On Fri, Apr 23, 2010 at 16:39, Glenn Little <[email protected]> wrote:

> Is there a fairly clean way though to protect ourselves just via the
> code so that if that database goes offline we can perhaps warn ourselves
> and then continue running in a deprecated mode?
>

Sounds like a job for… background jobs! :)

Particularly a framework that automatically retries on failures. Delayed Job
should fit the bill, and is super easy to get started with.

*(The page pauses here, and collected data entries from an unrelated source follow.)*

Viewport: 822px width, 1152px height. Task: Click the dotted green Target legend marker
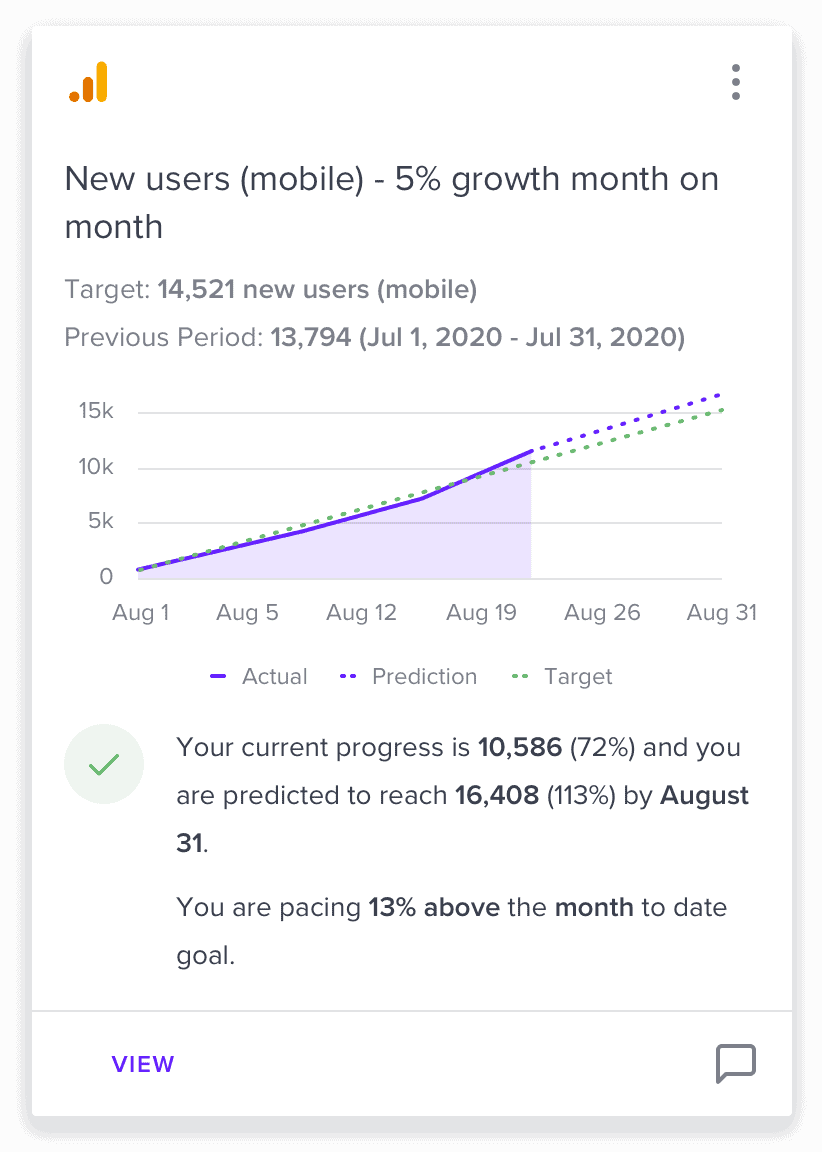point(520,676)
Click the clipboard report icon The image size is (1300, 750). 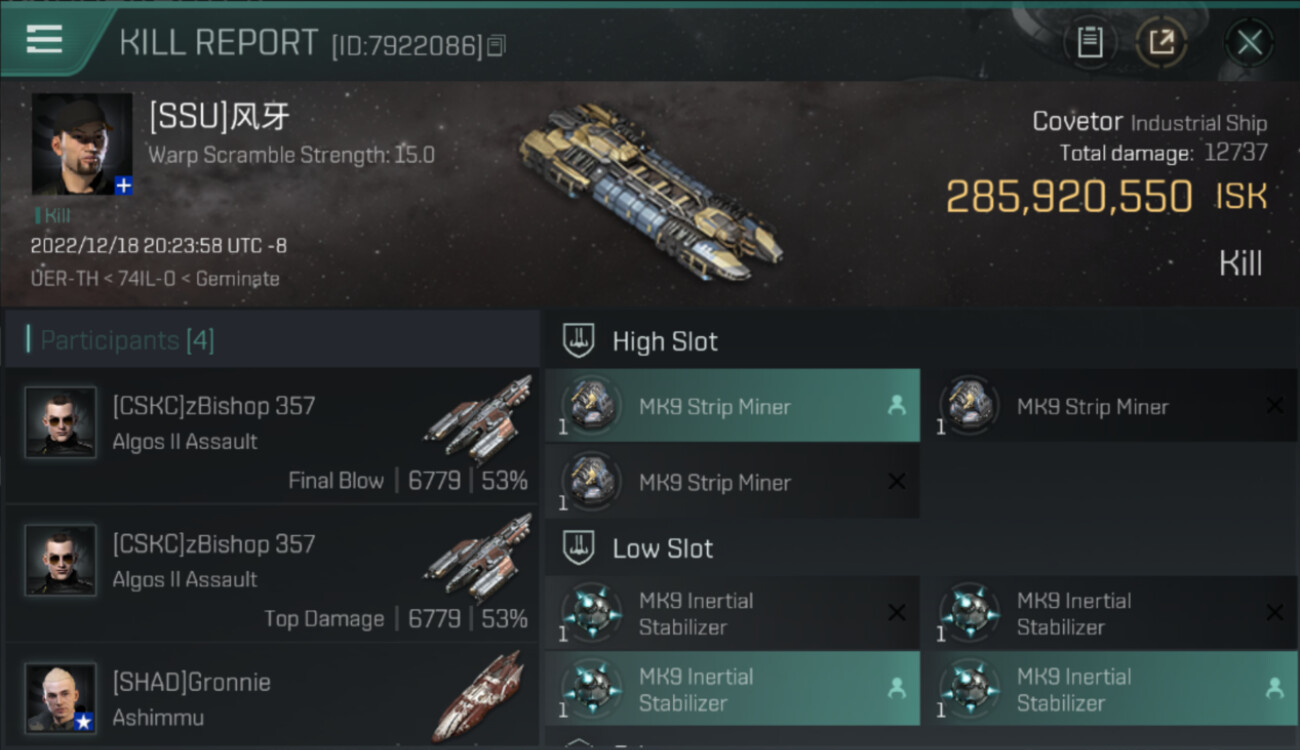coord(1090,42)
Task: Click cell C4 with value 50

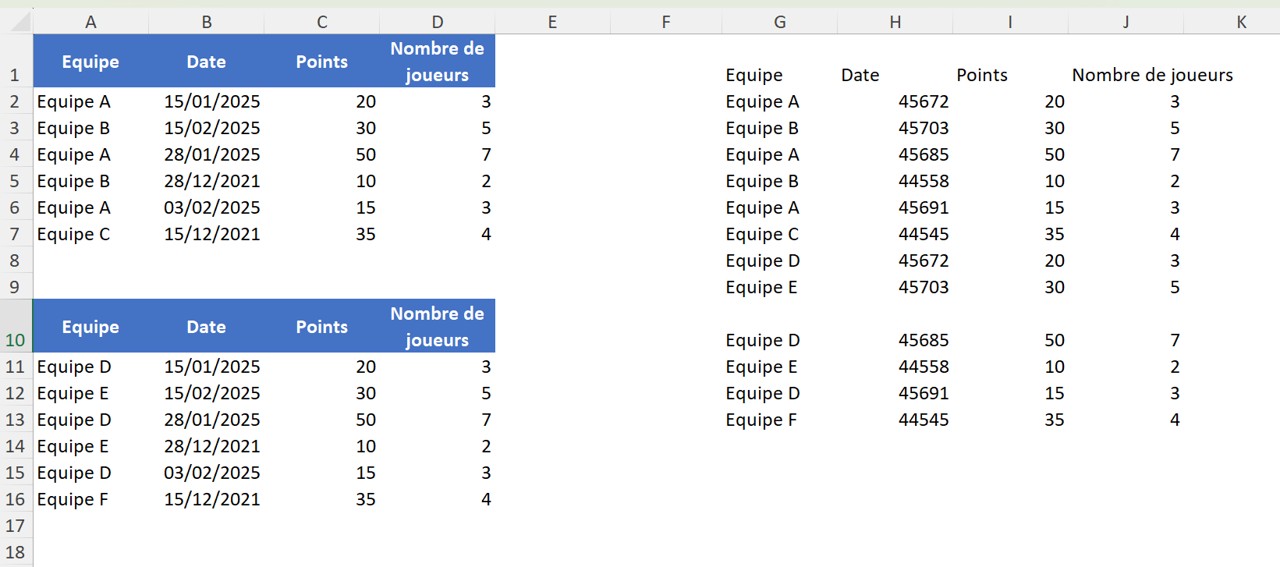Action: [x=322, y=154]
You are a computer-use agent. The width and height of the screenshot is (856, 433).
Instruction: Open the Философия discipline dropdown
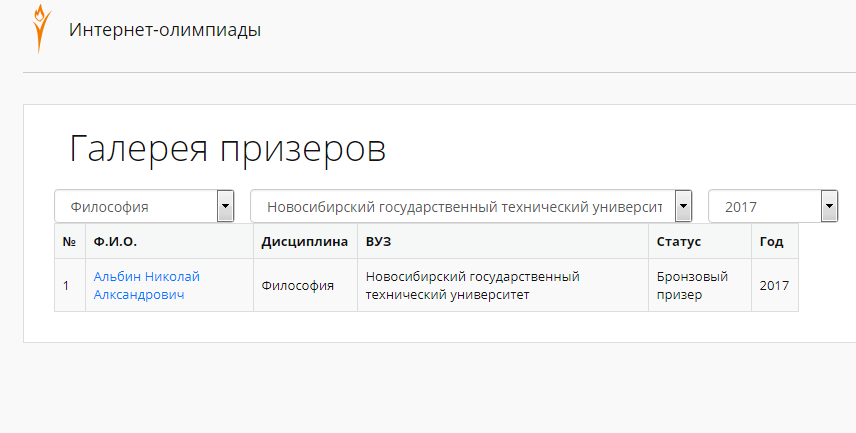pyautogui.click(x=144, y=206)
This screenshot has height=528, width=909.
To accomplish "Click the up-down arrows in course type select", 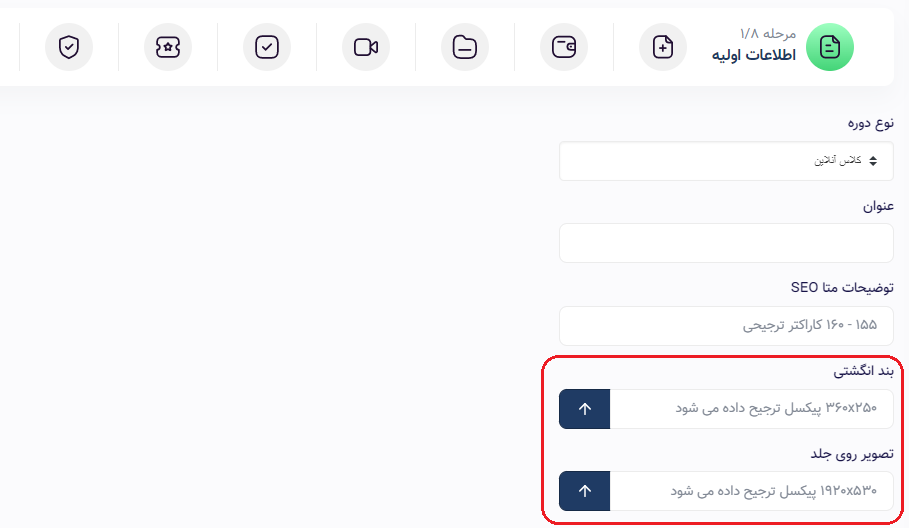I will [873, 161].
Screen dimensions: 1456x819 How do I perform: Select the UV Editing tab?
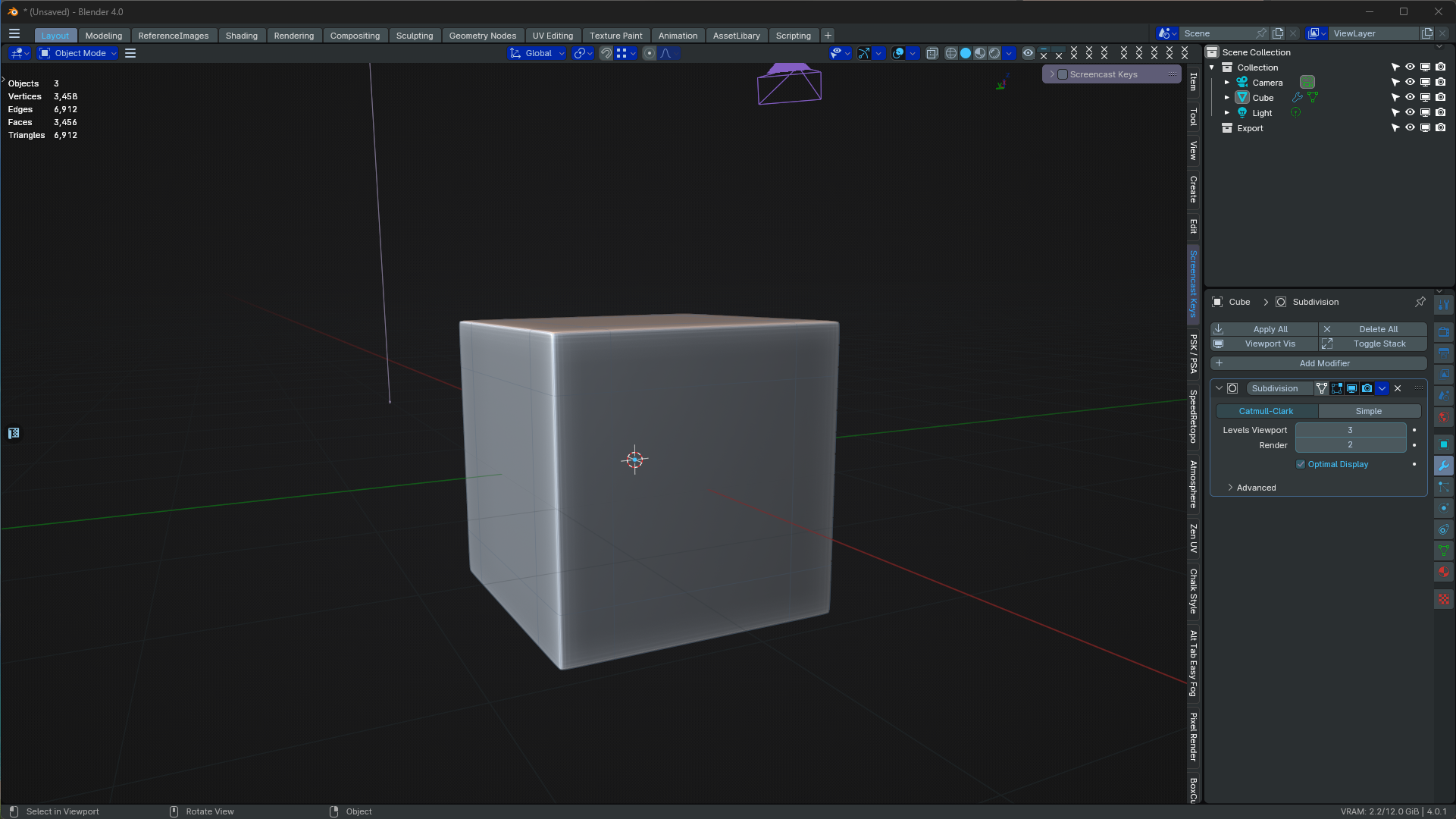[552, 35]

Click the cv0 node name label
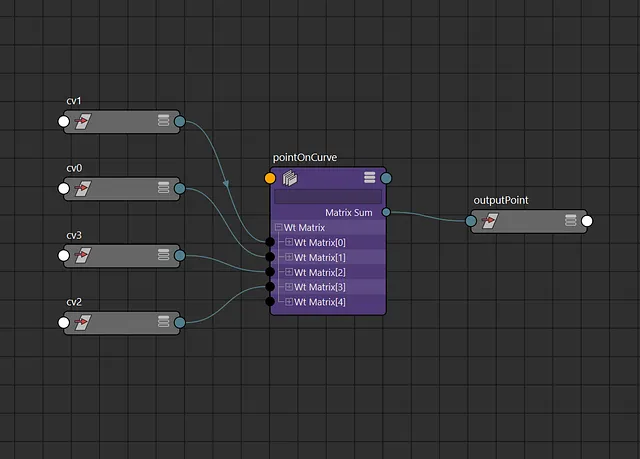point(75,169)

Any data you report synchronously to the end-user should be from some kind
of cache, or copied into tables in a database you can rely on. You'll want
to figure out points in your application that can fire off jobs
asynchronously to warm up those caches.

When all is well, the jobs complete quickly, and the data gets stored where
it's needed for easy access. When the database is offline, the jobs fail,
perhaps reporting their failures, and the application shows stale data or
some indication of irregularity. Meanwhile, you can build a controller that
reports on the length of the job queue and the number of failed jobs so you
can keep an eye out for anything requiring manual intervention.

Background jobs are pretty much what you need any time the code you're
calling is talking to a service that's not in your direct control, or code
that responds, shall we say, less than instantaneously.

I'd be curious to hear if you've already considered background jobs, and
whether you think that pattern will or won't work for your application.